There's a story about the Indian city of Delhi that had a problem with too many venomous cobras. The ruling British government decided that enough was enough and finally the time had come to do something to control the snakes and so instituted a reward for every dead snake brought to officials.
In a wonderful example of the power of incentives, the Indian population dutifully began breeding venomous snakes to kill and hand over to the British. By the time the experiment finished, the snake problem was worse than it began.
Never underestimate the power of incentives.
It happened in Australia's vocational education sector and we've seen the results with both Vocation Ltd and Australian Careers Network filing for administration, while others have struggled to remain going concerns.
Unfortunately, investors in Australia's aged care sector have also experienced just that.
Government funding
The way the government pays the providers is through the Aged Care Funding Instrument (ACFI). The funds are calculated per resident, per day, based on how well the resident can look after his or her self. Currently, the ACFI subsidy is worth around $36 per day for low-care residents and as much as $108 a day for high-care patients.
If a person needs a higher level of care, then the aged care provider claims more from the government. That might make logical sense, but it has opened up the system for abuse.
This is not the first time the sector has been called out for rorting the system either. In 2012, Department of Health and Ageing whistleblowers told the ABC that aged care providers were rorting government payments to prop up their profits rather than provide care for their residents. There were claims of falsely classifying their residents as high care when the providers aren't actually providing any extra services.
At the time, the government was spending more than $7 billion in residential care for elderly Australians. In 2016-17, that is estimated to be $17.8 billion.
Earlier this year, a survey found that aged care home profits had surged by 40% in the past year. And the Minister for Aged Care, Sussan Ley revealed that 1 in 8 of the 20,000 claims audited in 2014-15 were deemed to be incorrect or false, and in 2015-16 it was tracking at 1 in 7.
In response, in May this year, the Federal government announced that it was introducing fines of $10,800 for every false claim, and was also halving the indexation rate for claims under the Complex Health Care part of the ACFI – saving the government $1.2 billion over 4 years.
Soaring ACFI claims
The three ASX-listed companies in the firing line are Japara Healthcare Ltd (ASX: JHC), Estia Health Ltd (ASX: EHE) and Regis Healthcare Ltd (ASX: REG).
Japara recently reported that it has increased its average ACFI by 3% from $179 to $184.39 per resident, per day in just 6 months to end of December 2015. A year ago it was $170.81 and in the first half of FY 2014, it was $166.84.
In April this year, Estia Health highlighted a recent acquisition where it increased its ACFI per occupied bed from $164 a day to $178 a day post-acquisition, and another from $141 per day to $184 a day. The aged care provider also said it was "improving financial performance through increasing occupancy and ACFI whilst reducing staff costs / agency costs".
Risks
The incentives are clearly there for aged-care providers to increase the ACFI funding they receive, whilst also cutting their staff costs. But how do they do that while increasing care to justify the increased ACFI?

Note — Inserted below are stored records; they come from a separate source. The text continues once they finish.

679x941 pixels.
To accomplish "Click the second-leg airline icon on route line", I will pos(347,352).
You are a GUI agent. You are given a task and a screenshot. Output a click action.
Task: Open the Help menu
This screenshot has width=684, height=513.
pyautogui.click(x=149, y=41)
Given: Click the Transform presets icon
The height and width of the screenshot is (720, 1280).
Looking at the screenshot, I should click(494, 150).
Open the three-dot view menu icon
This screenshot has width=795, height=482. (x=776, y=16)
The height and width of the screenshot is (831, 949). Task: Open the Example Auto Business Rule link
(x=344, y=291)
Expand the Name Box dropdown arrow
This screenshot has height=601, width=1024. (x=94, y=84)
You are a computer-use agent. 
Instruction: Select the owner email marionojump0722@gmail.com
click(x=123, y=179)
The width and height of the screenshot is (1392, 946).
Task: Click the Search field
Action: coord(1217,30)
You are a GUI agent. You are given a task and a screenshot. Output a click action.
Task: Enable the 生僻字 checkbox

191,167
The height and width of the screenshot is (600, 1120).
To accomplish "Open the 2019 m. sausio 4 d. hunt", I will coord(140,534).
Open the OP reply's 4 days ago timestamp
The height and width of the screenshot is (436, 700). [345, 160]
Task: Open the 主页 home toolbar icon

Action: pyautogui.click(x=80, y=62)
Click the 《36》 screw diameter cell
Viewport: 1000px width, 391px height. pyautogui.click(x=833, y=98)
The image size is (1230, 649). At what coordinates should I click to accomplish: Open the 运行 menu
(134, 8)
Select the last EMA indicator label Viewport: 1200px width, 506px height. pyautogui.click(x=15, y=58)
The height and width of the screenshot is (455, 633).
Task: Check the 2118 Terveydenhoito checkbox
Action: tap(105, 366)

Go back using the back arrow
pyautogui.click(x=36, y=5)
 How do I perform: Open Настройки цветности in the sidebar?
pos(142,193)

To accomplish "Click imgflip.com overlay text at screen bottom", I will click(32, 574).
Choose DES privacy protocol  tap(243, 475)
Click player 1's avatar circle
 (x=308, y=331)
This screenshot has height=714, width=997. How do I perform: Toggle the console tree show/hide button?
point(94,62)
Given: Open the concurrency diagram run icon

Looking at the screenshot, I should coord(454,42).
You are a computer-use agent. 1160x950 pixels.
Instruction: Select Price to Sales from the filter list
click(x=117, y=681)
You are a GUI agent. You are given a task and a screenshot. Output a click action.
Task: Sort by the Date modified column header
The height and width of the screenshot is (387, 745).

There's also the incentive for the aged care providers to overpay for acquisitions in the hope of increasing the average ACFI once they have control of the home.
Foolish takeaway
While the problems in the aged care sector are unlikely to see any of the major operators run afoul of the government and have their funding slashed dramatically, it is a risk nonetheless.
What is a risk is that the government further tightens its funding for aged care – affecting all operators in the sector – and potentially causing some that are over-leveraged to topple.